This is distinctly a guide for fogeys. Do not use this to judge what the favorite child in your life would like. These games are for boring, thirty-or-forty-or-fiftysomething you.
Guitar Hero, Legends of Rock (Wii) I have my eye on the World Tour bundle, which apparently opens up the possibility of drums and singing. But this is the staple that has kept an untold number of bloggers mesmerized for hours. The idea is simple: there are five buttons, which correspond to notes on the screen; your job is to hit the notes in time with the display, and the song. But the game is almost too fun; I actually developed tendonitis in my index finger at one point, trying to master a song. This is what it looks like if you get really, really good:
But don't worry; if you're over twenty-five, you will never get that good. There's a beginner level that uses fewer keys and goes a lot slower. I recommend investing in a second guitar, because your friends/spouses/children will definitely want to play. Or you could also get the World Tour bundle, which comes with one.
Mario Kart (Wii) I was actually too old/female for original Nintendo, so I'm fresh to this, but it's embarassingly fun. You drive around in circles. You fall off things. Your three year old nephew beats you, repeatedly. It's like the distilled spirit of Christmas.
The game comes with one Wii wheel, but I recommend getting at least one more for multiplayer; we have four.
Dance Dance Revolution (Wii) The most aerobic game available for Nintendo. It sure beats staring forward on an elliptical trainer for forty minutes.
Okami (Wii) Weirdly beautiful, weirdly entertaining game from Japan. It's hard to describe--"Myst with a Paintbrush" isn't a bad stab at it from a hooked friend.
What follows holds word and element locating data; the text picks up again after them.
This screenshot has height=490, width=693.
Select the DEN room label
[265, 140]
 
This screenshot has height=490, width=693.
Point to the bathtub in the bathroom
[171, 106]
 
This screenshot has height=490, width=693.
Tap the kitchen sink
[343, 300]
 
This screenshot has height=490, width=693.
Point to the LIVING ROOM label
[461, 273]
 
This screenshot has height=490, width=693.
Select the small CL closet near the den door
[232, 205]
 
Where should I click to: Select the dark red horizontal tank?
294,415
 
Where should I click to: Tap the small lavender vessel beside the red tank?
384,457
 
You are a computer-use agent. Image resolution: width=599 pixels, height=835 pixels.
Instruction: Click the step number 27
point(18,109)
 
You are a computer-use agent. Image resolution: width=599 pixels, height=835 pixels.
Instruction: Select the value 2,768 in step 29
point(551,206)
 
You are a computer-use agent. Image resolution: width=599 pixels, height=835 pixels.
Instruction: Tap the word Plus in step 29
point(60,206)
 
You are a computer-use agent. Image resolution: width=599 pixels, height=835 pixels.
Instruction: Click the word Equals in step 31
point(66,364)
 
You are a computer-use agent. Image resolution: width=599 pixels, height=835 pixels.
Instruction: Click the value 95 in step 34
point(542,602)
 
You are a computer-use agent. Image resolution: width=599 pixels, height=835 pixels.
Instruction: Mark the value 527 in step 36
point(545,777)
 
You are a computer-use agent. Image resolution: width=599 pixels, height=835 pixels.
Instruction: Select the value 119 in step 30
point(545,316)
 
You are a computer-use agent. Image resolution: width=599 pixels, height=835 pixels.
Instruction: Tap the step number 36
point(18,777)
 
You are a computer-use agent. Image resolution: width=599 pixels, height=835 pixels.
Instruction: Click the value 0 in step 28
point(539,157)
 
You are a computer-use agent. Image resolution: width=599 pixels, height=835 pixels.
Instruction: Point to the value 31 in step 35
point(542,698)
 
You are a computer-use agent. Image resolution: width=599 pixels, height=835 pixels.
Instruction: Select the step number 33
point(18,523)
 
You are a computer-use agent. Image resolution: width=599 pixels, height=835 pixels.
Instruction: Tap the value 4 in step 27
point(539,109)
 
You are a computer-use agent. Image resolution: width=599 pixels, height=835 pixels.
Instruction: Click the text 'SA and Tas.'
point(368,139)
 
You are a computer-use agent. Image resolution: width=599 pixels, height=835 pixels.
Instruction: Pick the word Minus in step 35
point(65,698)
Civilization IV (PC, Mac) Years after it came out, I'm still playing. It's simply the best world-builder out there. War, science, religion . . . I'm not sure it's ever come up to Civ 2 for me, but it's still light-years ahead of any other competition.
Railroad Tycoon III (PC, Mac) This is the other game that I go back to year after year. I'm a rail buff, so of course, I would love this game, but even people who don't care about trains find it deeply satisfying to build a working company, and see towns grow up around your railroad.